I cannot return to the country of my birth. My father bluntly points out, on a blurry video call, that even if I wanted to return for a familial funeral or rite, the strict quarantine period that I would have to observe would mean that I would find myself belated, too late. But I can continue to watch the city as it is filtered through my screen, distorted, truth-telling, sometimes more immediate than I care for.

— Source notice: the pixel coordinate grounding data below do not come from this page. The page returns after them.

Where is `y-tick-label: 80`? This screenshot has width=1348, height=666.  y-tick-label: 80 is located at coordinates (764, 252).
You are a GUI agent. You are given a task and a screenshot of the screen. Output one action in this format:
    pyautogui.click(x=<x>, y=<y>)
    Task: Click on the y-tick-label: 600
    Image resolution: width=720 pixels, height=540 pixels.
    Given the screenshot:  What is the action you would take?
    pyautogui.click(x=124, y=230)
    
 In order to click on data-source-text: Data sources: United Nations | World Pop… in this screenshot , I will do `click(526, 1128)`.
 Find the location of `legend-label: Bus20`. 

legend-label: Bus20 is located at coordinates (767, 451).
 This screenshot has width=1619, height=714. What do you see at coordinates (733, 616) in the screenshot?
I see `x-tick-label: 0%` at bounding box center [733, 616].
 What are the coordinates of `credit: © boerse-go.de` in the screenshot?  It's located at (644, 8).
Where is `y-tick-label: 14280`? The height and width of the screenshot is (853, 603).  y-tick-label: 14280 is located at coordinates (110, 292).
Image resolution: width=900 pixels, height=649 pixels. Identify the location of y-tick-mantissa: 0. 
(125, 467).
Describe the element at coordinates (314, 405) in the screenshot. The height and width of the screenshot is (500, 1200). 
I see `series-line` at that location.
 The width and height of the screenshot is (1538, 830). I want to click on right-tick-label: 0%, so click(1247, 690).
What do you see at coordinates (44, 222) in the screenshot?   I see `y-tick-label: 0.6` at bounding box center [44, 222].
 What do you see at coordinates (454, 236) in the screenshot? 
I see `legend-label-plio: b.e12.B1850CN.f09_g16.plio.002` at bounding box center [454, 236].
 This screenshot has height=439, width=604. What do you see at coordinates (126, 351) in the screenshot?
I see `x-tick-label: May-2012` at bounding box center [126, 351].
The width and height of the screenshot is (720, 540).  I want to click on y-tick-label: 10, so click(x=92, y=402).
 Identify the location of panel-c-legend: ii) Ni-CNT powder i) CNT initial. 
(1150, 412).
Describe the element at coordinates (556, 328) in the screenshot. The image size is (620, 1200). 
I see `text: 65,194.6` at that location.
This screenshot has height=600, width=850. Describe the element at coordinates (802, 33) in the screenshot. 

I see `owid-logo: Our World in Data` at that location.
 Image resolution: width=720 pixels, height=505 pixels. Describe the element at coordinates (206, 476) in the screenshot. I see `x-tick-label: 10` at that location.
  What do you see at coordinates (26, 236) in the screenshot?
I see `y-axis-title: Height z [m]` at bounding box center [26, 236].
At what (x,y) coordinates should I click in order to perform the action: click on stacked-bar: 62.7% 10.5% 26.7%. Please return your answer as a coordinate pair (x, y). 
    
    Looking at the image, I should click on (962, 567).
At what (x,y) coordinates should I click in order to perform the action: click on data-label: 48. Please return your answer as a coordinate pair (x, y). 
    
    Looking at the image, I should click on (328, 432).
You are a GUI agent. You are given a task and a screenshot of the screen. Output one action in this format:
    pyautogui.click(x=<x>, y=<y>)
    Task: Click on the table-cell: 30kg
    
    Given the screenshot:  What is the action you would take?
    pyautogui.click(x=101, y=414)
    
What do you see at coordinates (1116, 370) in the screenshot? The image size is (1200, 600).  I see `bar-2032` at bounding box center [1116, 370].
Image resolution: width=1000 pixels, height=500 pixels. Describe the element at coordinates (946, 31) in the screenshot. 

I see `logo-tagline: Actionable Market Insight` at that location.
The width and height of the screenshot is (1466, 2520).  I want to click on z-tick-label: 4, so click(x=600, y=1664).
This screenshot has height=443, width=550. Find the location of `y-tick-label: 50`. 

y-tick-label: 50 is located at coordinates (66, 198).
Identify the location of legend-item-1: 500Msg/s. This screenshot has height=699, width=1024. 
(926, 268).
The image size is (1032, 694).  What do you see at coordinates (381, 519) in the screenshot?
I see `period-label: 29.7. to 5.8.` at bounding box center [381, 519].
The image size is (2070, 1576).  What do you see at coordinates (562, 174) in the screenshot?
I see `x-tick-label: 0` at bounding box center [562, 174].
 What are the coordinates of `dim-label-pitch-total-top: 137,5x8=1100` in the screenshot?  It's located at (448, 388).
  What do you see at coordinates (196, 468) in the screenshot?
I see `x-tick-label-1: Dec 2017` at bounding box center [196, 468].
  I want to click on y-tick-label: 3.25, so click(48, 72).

The digital images I peruse every day now are self-conscious of their depiction of the strange, the uncanny. All I have are these vistas, mediated through screens large and small. The sheen of neon lights on Thandie Newton’s face. The empty bus stops, with their alternate seats crossed out by duct tape. The tropical chic modernist architecture of the new downtown. The shin-deep wildness of the fields next to the orderly rows of flats. The gleaming, climate-controlled airport, with its rows and rows of luggage trolleys, its expanse, completely empty. The public parks patrolled by robot dogs. Communal spaces and seating designated by cordons and strips of duct tape. Barriers and regulations now made visible.

How many ways can one see one’s homeland? I hear that the construction sites have gone silent, the grass overgrown, the native flowers and plants returned, grown ankle deep, blossomed, taking back the space. I wish I could be there to see it.